When I have connected to this server, these bookmarks no longer work. If I double-click the bookmark that should take me to a certain folder on the server, it doesn't do anything.
If it makes any difference, I am running build 3338, and using SFTP for this server. In previous versions of Cyberduck, these bookmarks have worked exactly the way they should: these past few updates have broken this functionality.
Change History (5)
comment:1 Changed on Dec 9, 2007 at 11:11:55 AM by dkocher
comment:2 Changed on Dec 11, 2007 at 7:39:58 PM by dkocher
- Resolution set to worksforme
- Status changed from new to closed
comment:3 Changed on Dec 12, 2007 at 8:28:40 AM by dkocher
- Milestone changed from 2.8.2 to 2.8.3
- Resolution worksforme deleted
- Status changed from closed to reopened
I misread the ticket description.
comment:4 Changed on Dec 12, 2007 at 8:25:42 PM by dkocher
In r3349. Still does not work when using relative paths.

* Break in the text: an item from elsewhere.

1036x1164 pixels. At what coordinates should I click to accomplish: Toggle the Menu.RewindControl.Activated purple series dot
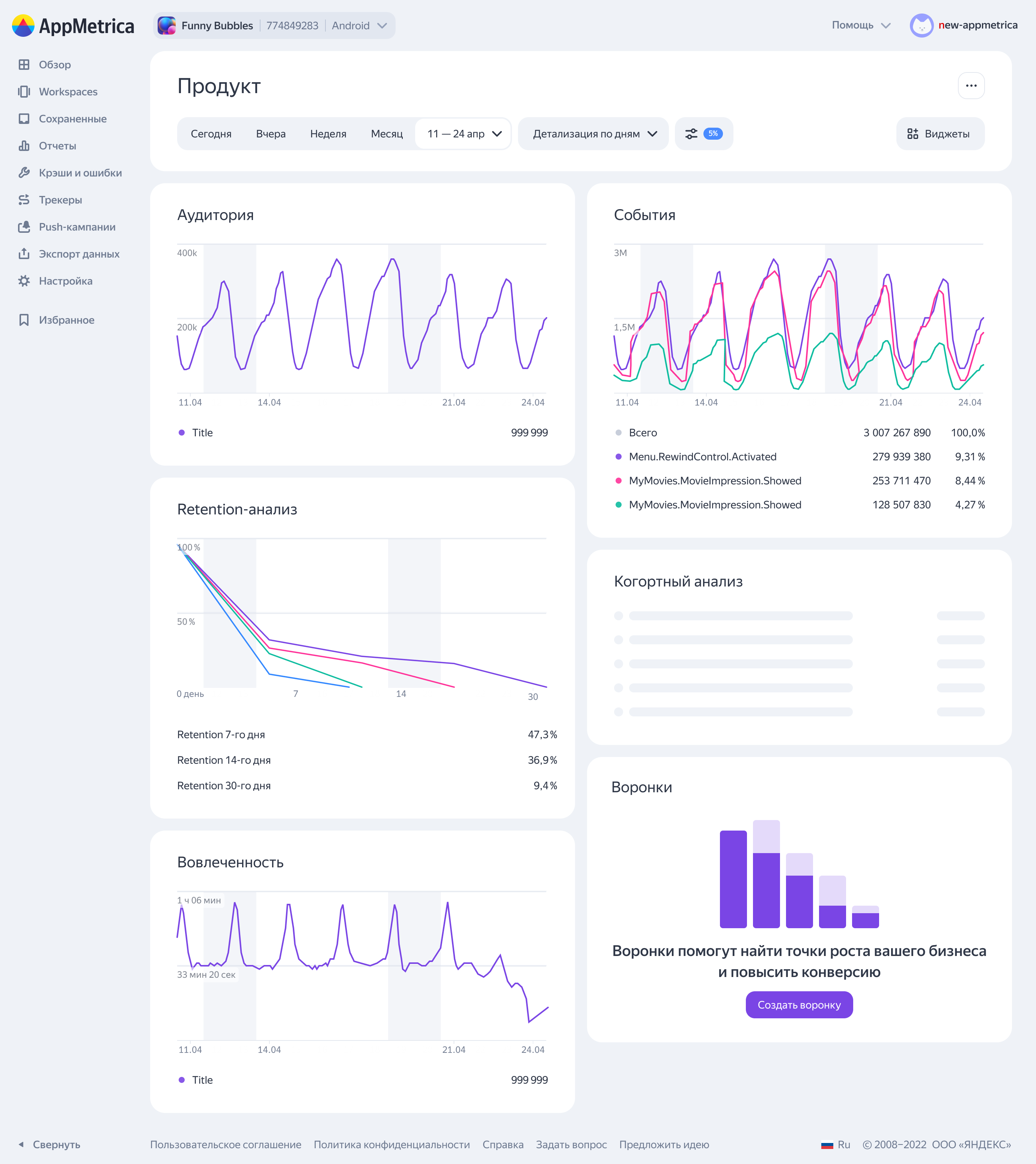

comment:5 Changed on Dec 19, 2007 at 11:18:29 PM by dkocher
- Resolution set to fixed
- Status changed from reopened to closed
I can't see this problem here. But there were changes to the implementation (#1167) which might have caused this. I suspect your path setting was corrupted in a previous nightly build when there was an error setting the correct path for each bookmark. Please check the path information in your bookmarks is correct (either an absolute path or without a leading '/' relative to your default home directory).